→ **Data in this exercise**
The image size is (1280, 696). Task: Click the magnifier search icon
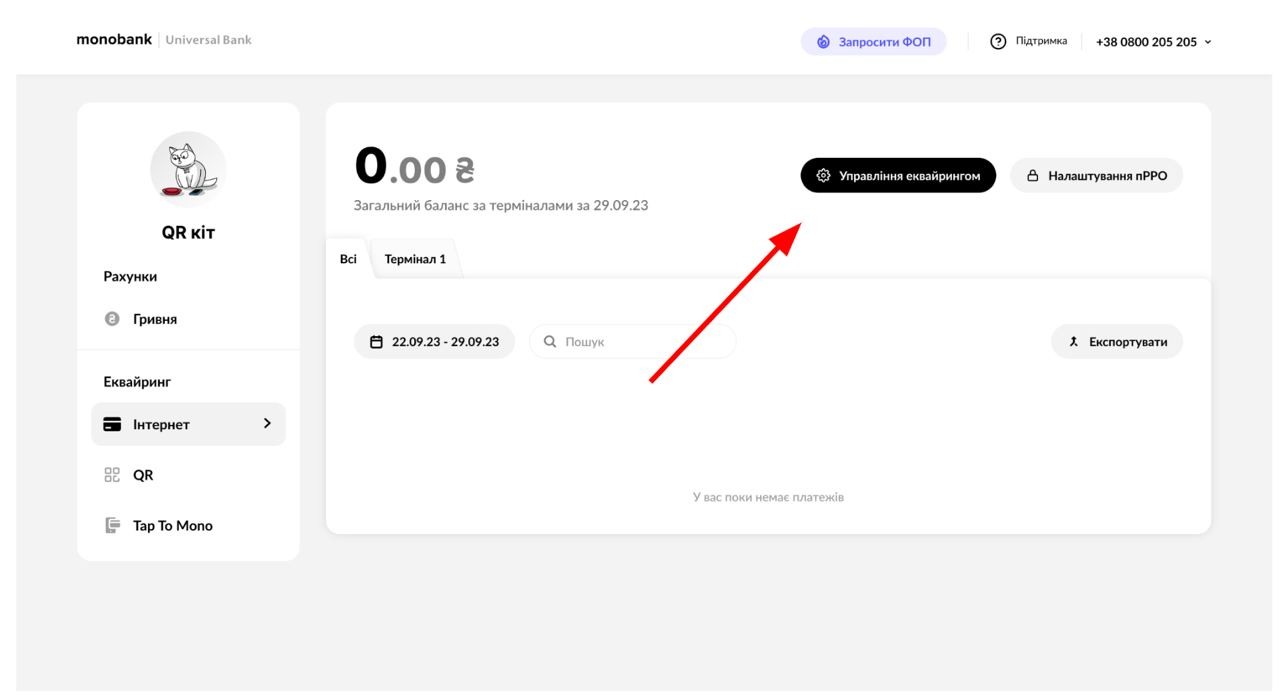(x=550, y=342)
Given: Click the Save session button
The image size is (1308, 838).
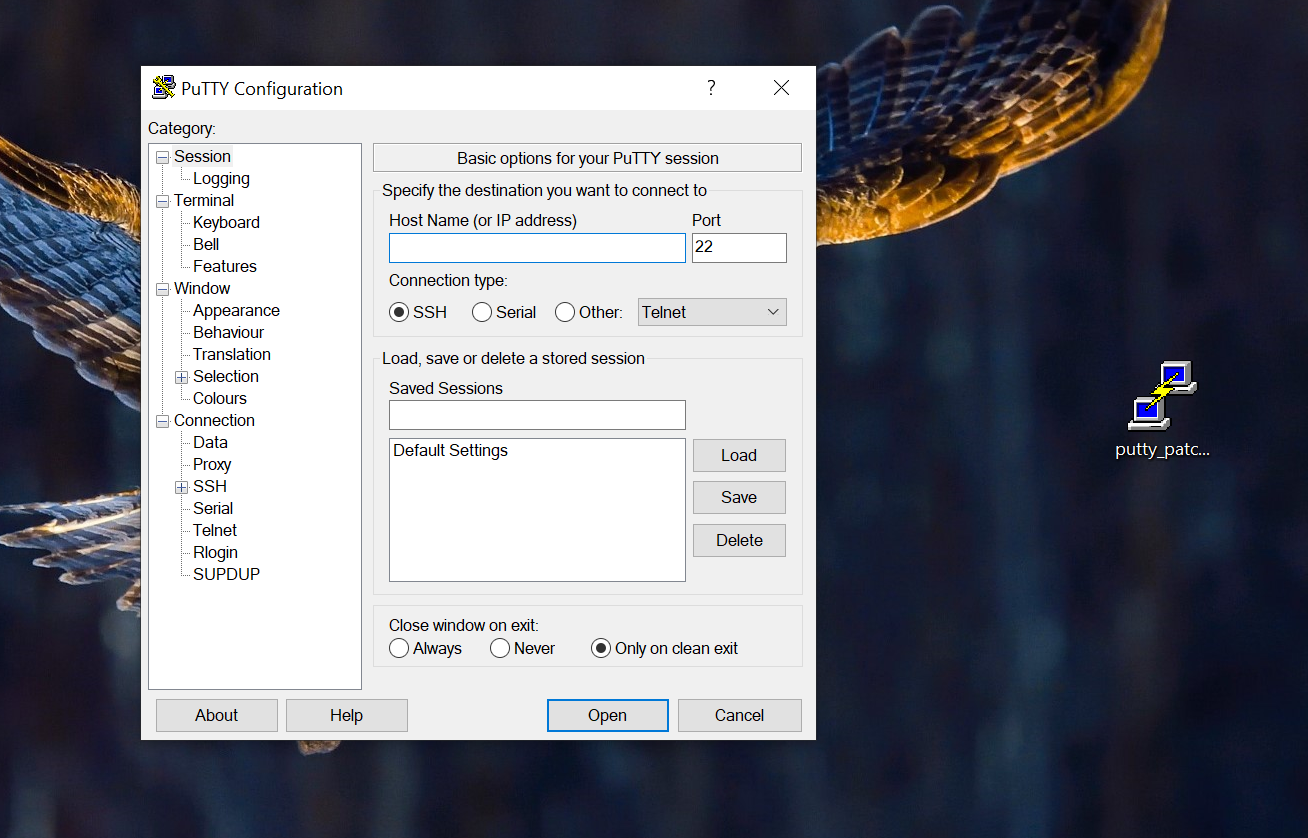Looking at the screenshot, I should (739, 497).
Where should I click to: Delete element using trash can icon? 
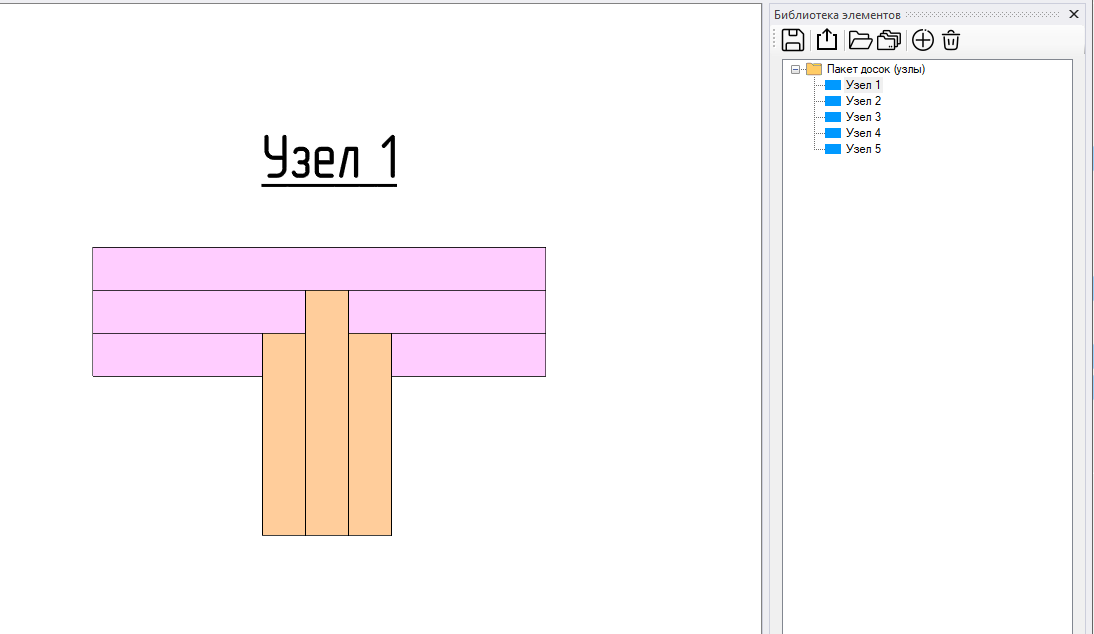pos(951,40)
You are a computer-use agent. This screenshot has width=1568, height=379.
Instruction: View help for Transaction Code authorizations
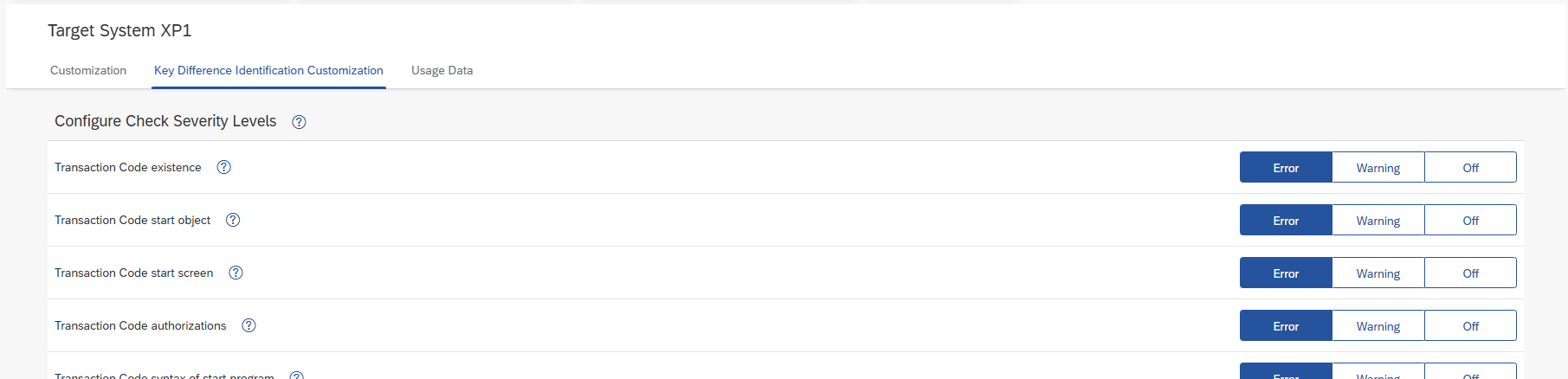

→ **Goal of the exercise**
The result should be the full listing, retyped exactly and free of pictures.

→ **Task response**
The image size is (1280, 696). Task: Click the magnifier search icon
(x=550, y=342)
Given: Click the Save session button
The image size is (1308, 838).
Looking at the screenshot, I should (739, 497).
Where should I click to: Delete element using trash can icon? 
pos(951,40)
You are a computer-use agent. This screenshot has width=1568, height=379.
Instruction: View help for Transaction Code authorizations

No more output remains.